The US military has been showing off its latest toy, a device that uses microwaves to make the enemy feel that they are on fire.
Dubbed the Active Denial System, the weapon sends out a blast of microwaves which heats up the skin's surface to 130 degrees Fahrenheit, but only penetrates to a depth of 1/64th of an inch.
In the demonstration 10 journalists received a blast from the device, which is designed to be used in crowd control.
"Non-lethal weapons are important for the escalation of force, especially in the environments our forces are operating in."
The test was carried out from a range of 500 yards and the participants said that the sensation was so strong they felt that their clothing was about to combust.
The system is not expected to be in wide use until 2010 but all sections of the military, and some civilian law enforcement bodies, have expressed an interest.
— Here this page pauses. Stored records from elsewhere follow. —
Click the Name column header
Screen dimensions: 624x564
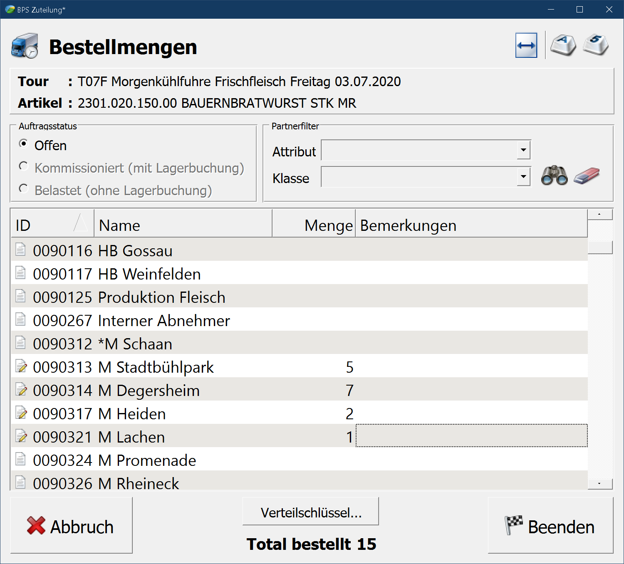(183, 225)
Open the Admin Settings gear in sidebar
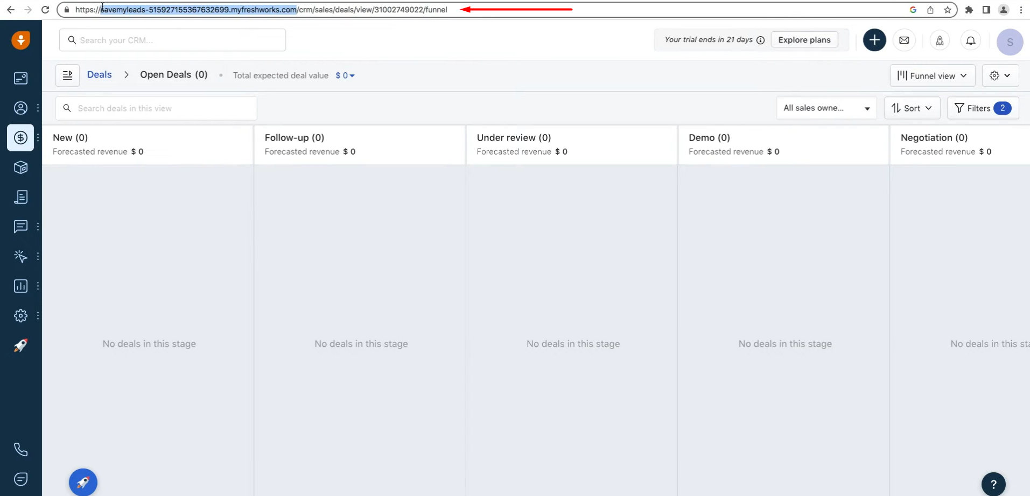Viewport: 1030px width, 496px height. click(x=20, y=316)
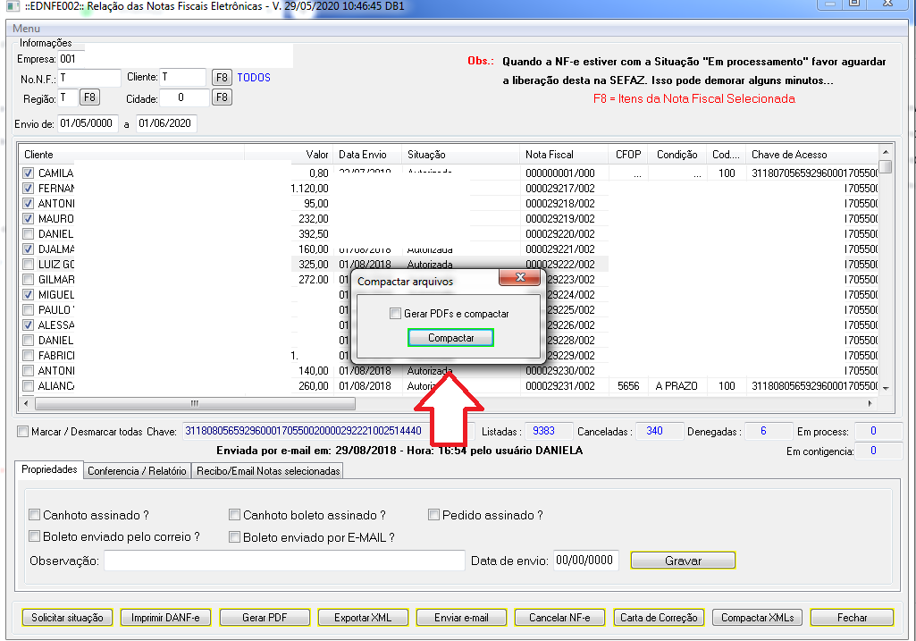Enable Boleto enviado por E-MAIL checkbox
The image size is (916, 641).
[235, 537]
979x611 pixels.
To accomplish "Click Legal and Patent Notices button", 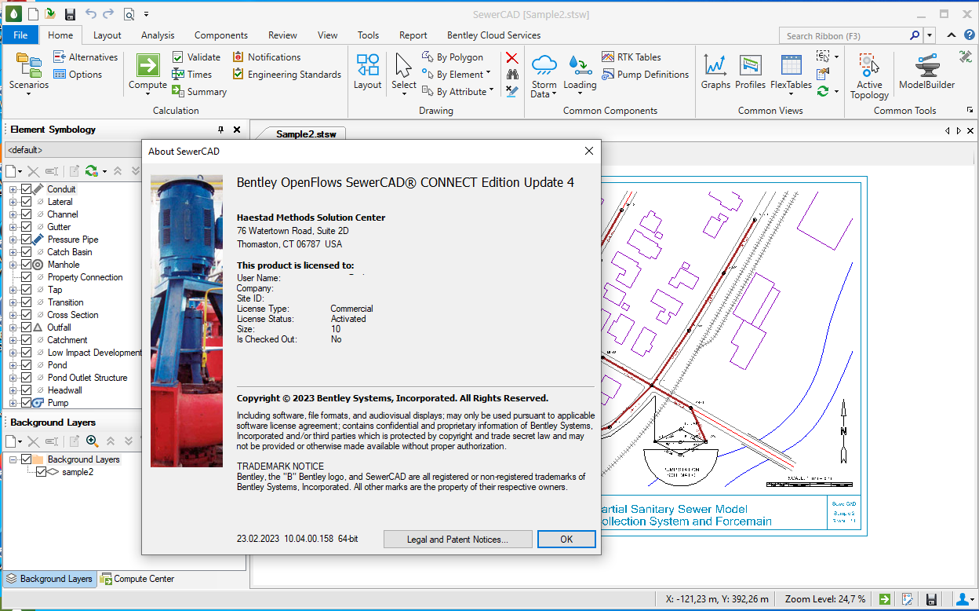I will tap(457, 539).
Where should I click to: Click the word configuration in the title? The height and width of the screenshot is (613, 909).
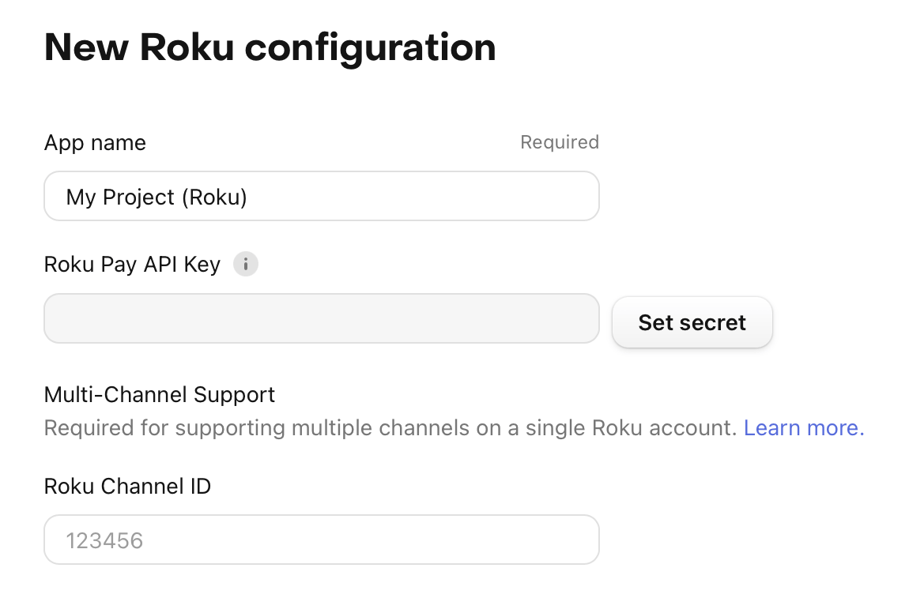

Airman Blaine Pernell, 22, of suburban New Orleans, said during the test that he could have used the system during his four tours in Iraq, where he manned watchtowers around a base near Kirkuk.
He said that Iraqis constantly pulled up and faked car problems so that they could scout out US forces.
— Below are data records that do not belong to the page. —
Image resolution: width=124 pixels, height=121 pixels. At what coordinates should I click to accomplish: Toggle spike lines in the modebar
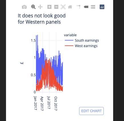click(79, 7)
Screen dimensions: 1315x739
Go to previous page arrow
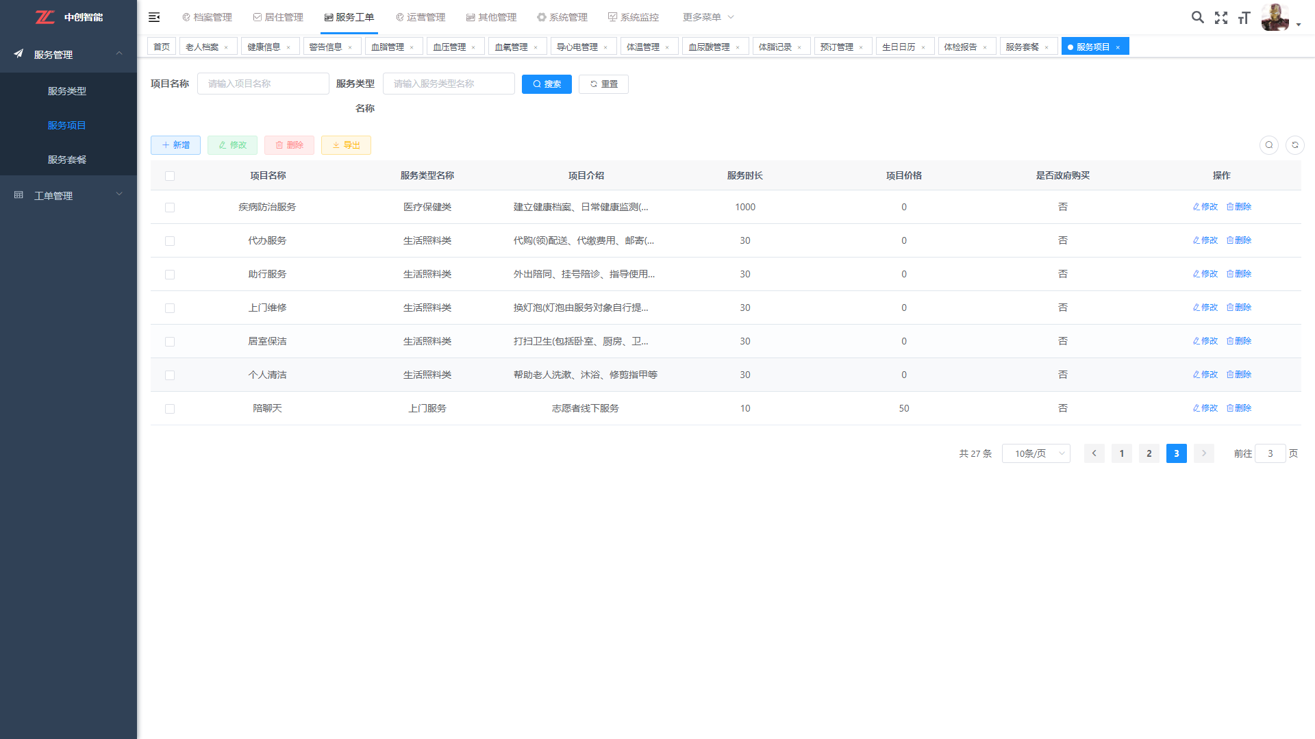point(1094,453)
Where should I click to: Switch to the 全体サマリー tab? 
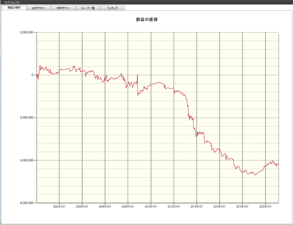point(39,8)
"All we could do was watch them," he said, adding that the ray gun would have allowed the troops to disperse the Iraqis.
However, a 2004 Nato report on non-lethal weapons warned that "excessive power levels [in the device] can have serious consequences for human targets".
The power level used with the Active Denial System is not public knowledge and neither is the safety margin, i.e. the difference in exposure time between being effective in 'repelling' people and causing permanent damage to skin or eyes.
The safety margin is thought to be in the realm of seconds, meaning that exposure to the beam has to be short to avoid adverse effects.
It is stated in one of the experimental protocols that the level of exposure to the radiation emitted by the Active Denial System may be as much as 20 times more than the limit set in the relevant US Air Force Occupational Safety and Health Standard.